-------- Dataset entries

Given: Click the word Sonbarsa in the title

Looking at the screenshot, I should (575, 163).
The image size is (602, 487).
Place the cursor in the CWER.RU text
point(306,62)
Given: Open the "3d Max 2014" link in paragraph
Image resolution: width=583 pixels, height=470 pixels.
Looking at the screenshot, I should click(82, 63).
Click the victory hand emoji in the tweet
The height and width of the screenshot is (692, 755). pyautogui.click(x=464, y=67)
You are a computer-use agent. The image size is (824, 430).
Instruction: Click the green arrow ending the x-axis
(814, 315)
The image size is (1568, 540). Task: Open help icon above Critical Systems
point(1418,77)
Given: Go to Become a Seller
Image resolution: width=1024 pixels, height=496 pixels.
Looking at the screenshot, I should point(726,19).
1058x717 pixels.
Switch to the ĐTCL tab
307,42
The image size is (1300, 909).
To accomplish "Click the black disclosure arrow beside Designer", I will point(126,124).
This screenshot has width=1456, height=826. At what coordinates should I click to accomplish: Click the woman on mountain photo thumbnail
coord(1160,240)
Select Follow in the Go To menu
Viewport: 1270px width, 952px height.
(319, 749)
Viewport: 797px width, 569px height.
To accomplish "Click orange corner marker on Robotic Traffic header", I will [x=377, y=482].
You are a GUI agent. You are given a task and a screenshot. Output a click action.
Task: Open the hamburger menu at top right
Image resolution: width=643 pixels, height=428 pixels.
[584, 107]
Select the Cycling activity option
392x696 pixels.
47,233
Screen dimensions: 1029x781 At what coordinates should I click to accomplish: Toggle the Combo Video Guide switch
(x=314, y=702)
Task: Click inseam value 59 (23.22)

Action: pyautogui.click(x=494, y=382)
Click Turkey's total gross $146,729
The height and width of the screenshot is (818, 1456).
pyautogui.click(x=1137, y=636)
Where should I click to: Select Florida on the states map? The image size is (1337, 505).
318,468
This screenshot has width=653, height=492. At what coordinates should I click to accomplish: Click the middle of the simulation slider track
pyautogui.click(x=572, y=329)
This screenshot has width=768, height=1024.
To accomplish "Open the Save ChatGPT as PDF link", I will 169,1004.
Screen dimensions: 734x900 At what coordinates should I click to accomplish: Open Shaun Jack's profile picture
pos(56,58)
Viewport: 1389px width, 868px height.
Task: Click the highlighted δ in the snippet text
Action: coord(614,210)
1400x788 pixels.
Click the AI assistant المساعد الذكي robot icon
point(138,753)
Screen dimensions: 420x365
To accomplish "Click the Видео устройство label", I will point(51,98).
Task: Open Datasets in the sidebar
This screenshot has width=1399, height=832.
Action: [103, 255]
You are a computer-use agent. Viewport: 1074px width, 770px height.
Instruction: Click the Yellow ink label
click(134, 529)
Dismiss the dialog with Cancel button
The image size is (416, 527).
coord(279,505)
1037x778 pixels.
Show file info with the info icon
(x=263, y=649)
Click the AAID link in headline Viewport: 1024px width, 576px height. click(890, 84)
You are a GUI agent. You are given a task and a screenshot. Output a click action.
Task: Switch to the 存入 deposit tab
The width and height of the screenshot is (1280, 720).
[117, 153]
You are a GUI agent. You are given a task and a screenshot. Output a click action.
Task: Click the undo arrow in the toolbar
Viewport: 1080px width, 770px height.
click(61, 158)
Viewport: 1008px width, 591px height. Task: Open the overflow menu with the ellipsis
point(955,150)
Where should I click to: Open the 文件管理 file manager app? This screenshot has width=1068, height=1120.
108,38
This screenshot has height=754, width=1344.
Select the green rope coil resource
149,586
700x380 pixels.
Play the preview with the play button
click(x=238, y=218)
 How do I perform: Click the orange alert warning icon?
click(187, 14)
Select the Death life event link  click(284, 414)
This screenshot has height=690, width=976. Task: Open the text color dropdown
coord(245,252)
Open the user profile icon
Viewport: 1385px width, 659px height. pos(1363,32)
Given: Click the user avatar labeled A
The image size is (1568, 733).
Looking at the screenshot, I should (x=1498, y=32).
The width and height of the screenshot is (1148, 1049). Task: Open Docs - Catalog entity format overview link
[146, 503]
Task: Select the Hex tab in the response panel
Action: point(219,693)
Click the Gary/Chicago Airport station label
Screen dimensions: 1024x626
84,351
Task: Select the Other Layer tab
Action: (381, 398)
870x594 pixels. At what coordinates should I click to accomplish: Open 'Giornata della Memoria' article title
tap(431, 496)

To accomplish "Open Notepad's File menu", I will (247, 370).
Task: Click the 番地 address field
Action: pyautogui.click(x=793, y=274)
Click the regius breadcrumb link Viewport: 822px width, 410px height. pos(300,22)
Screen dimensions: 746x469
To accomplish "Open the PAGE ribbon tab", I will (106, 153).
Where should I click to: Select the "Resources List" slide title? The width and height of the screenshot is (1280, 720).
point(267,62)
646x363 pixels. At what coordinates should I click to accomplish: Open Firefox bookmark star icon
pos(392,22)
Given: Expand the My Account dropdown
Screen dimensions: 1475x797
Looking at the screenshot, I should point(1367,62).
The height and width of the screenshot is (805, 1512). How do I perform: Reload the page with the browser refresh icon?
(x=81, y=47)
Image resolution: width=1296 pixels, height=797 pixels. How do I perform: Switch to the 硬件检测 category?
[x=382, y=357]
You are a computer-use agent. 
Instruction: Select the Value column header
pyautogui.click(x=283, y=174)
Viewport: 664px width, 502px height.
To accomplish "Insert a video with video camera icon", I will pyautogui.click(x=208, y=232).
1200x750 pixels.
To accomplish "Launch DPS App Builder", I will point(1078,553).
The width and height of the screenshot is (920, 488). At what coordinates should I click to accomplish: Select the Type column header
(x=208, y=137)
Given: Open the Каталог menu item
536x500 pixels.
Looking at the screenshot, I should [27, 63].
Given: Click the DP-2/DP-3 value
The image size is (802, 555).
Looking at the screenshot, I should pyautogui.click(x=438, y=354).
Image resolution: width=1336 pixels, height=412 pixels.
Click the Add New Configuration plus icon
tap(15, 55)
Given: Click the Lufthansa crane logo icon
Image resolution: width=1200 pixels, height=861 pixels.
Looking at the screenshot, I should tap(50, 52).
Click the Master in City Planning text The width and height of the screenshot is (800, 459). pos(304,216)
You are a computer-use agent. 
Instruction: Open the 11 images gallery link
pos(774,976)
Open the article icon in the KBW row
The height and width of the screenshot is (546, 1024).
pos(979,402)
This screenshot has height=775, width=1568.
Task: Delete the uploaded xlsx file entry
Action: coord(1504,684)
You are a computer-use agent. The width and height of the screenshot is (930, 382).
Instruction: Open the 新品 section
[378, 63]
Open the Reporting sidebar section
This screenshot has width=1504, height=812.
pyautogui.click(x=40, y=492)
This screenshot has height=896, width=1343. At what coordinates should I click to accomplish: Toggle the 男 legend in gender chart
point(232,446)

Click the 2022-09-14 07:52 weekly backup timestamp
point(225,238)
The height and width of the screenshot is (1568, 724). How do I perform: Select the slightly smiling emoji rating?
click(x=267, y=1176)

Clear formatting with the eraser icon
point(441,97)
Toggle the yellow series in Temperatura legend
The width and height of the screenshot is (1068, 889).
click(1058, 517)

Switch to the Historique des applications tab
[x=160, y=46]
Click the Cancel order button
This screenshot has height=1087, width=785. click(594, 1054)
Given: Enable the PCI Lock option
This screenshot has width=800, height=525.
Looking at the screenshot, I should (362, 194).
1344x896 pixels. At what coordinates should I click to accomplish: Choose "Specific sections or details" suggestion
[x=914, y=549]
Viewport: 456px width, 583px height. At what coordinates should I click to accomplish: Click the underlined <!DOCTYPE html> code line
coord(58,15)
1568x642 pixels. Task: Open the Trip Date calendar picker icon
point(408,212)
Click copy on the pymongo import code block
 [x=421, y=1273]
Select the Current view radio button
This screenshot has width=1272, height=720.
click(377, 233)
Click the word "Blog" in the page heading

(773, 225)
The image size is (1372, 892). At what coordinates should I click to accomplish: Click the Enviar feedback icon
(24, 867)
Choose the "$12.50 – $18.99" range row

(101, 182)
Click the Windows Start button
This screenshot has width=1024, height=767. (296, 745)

----------------

__Requirement__
In the listing above, find each line with "option" and copy it.

__Exercise answer__
Select the Cycling activity option
Given: Enable the PCI Lock option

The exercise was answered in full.